Calculating a rolling average (or moving average) in PySpark for time series data involves a few key steps. We will use a combination of window functions and the `DataFrame` API for this purpose. Let’s go through the process step-by-step with a detailed explanation and code snippet.
Step-by-Step Guide
1. Import Necessary Libraries
First, you need to import the required libraries and initialize a Spark session if you haven’t already.
from pyspark.sql import SparkSession
from pyspark.sql.functions import col, avg
from pyspark.sql.window import Window
# Initialize Spark session
spark = SparkSession.builder \
.appName("RollingAverage") \
.getOrCreate()
2. Create Sample Data
Next, let’s create a sample DataFrame containing time series data. For simplicity, we’ll use a simple dataset with dates and values.
from pyspark.sql import Row
from pyspark.sql.types import StructType, StructField, StringType, IntegerType, DateType
import datetime
# Sample data
data = [
Row(date=datetime.date(2023, 1, 1), value=100),
Row(date=datetime.date(2023, 1, 2), value=200),
Row(date=datetime.date(2023, 1, 3), value=300),
Row(date=datetime.date(2023, 1, 4), value=400),
Row(date=datetime.date(2023, 1, 5), value=500),
]
schema = StructType([
StructField("date", DateType(), True),
StructField("value", IntegerType(), True),
])
df = spark.createDataFrame(data, schema)
df.show()
+----------+-----+
| date|value|
+----------+-----+
|2023-01-01| 100|
|2023-01-02| 200|
|2023-01-03| 300|
|2023-01-04| 400|
|2023-01-05| 500|
+----------+-----+
3. Define Window Specification
To calculate the rolling average, we need to define a window specification. The window defines the range of rows over which the calculation will occur.

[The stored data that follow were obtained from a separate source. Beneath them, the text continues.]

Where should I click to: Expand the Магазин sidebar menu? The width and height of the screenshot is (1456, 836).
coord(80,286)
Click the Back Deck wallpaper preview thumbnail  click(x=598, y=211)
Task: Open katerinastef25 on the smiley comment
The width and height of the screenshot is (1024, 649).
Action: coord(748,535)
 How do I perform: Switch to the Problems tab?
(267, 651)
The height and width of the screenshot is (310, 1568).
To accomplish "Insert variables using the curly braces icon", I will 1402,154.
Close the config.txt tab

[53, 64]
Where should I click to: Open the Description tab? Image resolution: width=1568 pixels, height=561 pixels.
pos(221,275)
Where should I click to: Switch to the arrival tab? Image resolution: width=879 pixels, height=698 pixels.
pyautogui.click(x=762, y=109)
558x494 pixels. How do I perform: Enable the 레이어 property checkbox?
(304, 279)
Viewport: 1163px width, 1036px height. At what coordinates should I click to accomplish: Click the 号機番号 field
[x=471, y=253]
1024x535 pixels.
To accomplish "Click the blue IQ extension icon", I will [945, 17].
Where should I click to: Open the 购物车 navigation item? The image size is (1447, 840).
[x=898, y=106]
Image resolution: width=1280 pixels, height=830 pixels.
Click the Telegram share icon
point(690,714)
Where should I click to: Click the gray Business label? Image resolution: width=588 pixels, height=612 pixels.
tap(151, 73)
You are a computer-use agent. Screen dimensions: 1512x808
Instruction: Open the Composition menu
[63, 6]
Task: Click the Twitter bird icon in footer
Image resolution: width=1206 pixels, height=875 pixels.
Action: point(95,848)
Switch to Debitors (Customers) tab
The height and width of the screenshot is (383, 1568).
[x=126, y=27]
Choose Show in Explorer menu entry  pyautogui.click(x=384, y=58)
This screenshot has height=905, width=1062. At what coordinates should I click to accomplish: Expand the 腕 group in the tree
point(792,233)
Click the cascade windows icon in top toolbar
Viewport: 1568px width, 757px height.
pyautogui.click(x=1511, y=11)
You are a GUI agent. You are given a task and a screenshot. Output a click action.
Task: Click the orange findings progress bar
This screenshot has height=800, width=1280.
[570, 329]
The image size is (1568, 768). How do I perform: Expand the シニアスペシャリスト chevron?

window_spec = Window.orderBy("date").rowsBetween(-2, 0)
In this example, the window specification `rowsBetween(-2, 0)` defines a rolling window that includes the current row and the two preceding rows.
4. Calculate the Rolling Average
We can now use the `avg` function along with our window specification to calculate the rolling average.
df_with_rolling_avg = df.withColumn("rolling_avg", avg(col("value")).over(window_spec))
df_with_rolling_avg.show()
+----------+-----+-----------+
| date|value|rolling_avg|
+----------+-----+-----------+
|2023-01-01| 100| 100.0|
|2023-01-02| 200| 150.0|
|2023-01-03| 300| 200.0|
|2023-01-04| 400| 300.0|
|2023-01-05| 500| 400.0|
+----------+-----+-----------+
This code adds a new column `rolling_avg` to the DataFrame that contains the rolling average values.
Conclusion
By following these steps, you can calculate the rolling average for time series data in PySpark. Using window functions allows for flexible and efficient computations over specified ranges of rows. This example demonstrates a simple three-day rolling average, but you can adjust the window specification to fit your specific needs.